A: "It's been a process. Being media people, we've long had ideas in our heads. It really wasn't until Rick left KARE that the opportunity to do it successfully really came about." (Kupchella left KARE over the summer.)
Q: How many people are involved, what's your experience and role, and what role does Kupchella play?

"Right now there's five of us. Rick is the Editor-in-Chief and CEO. His involvement is so crucial to making this a success - Taylor and I could have put something similar together, but without out a heavy hitter like Rick, it would probably be an unbearable uphill struggle to get any traction. The radio play wouldn't be there, advertisers wouldn't be nearly as interested, and we wouldn't have the trust and credibility as a news service that Rick provides. That, and he's a really great guy with some big ideas. There aren't a lot of journalists willing to walk away from a storied organization like KARE to do start-up like this.

"Rick's former co-anchor at KARE, Amy Hockert, is also on board doing radio reports in the afternoon."

Q: Was social media part of the strategy from the beginning?

A: "Our social media strategy was simple. We recognize people consume and discuss news and issues on social media, so we wanted to facilitate as much as possible. Again, its about user experience. 

I'm a big advocate of using social media to replace traditional commenting systems - letting people discuss the news with their own network of friends. This also has the benefit of adding a layer of accountability to what people say. If you want to be an ass or engage in a flame-war, fine, do it in front of your own audience, your social network, and spare the rest of us. Additionally, facilitating the ability to push content to social networks increases our reach and distribution. 

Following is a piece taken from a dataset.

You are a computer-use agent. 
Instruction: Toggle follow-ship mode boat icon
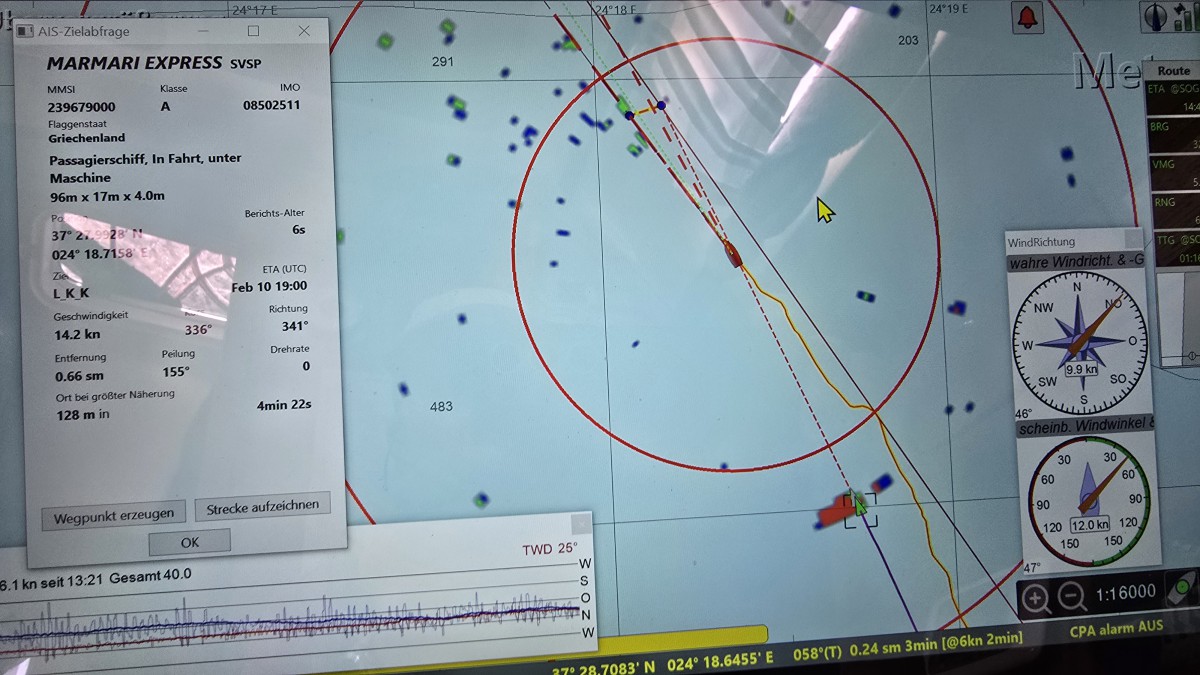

Right now we're focusing on Twitter and Facebook. We have ideas to not only enhance the interaction with those sites, but to move into smaller, emerging networks, like Tumblr and mobile applications, as well."

Q: The @bringMN Twitter feed links straight to original stories -- not to your site. That's interesting, because most MSM use Twitter to drive traffic to their brands.

A: "Yeah, again, user experience. The out-bound link is true in most circumstances unless its a link to original reporting or on of our "news stacks." If our goal is to find and direct readers to well reported and relevant stories, whether it's from WCCO, City Pages, the Jordan Independent, or a blog, then I want to send them straight to the source. We extend our brand through the short url. If you see that, whether in a retweet or a network unrelated to our own, hopefully you'll recognize that it's quality, filtered, content or original reporting from BringMeTheNews."

Q: Will you set up an automatic feed of your Web site headlines to @bringMN, or do you intend to keep the tweets and the site headiness separate?

A: "I'm not a big fan of automation (that particularly applies to aggregation). We have a second twitter account at @bringmethenews. One of those will eventually be a feed for those who want that in their network. Because the way the news cycle works, we're often publishing content in the wee hours of the morning, and those stories would be long gone for most people."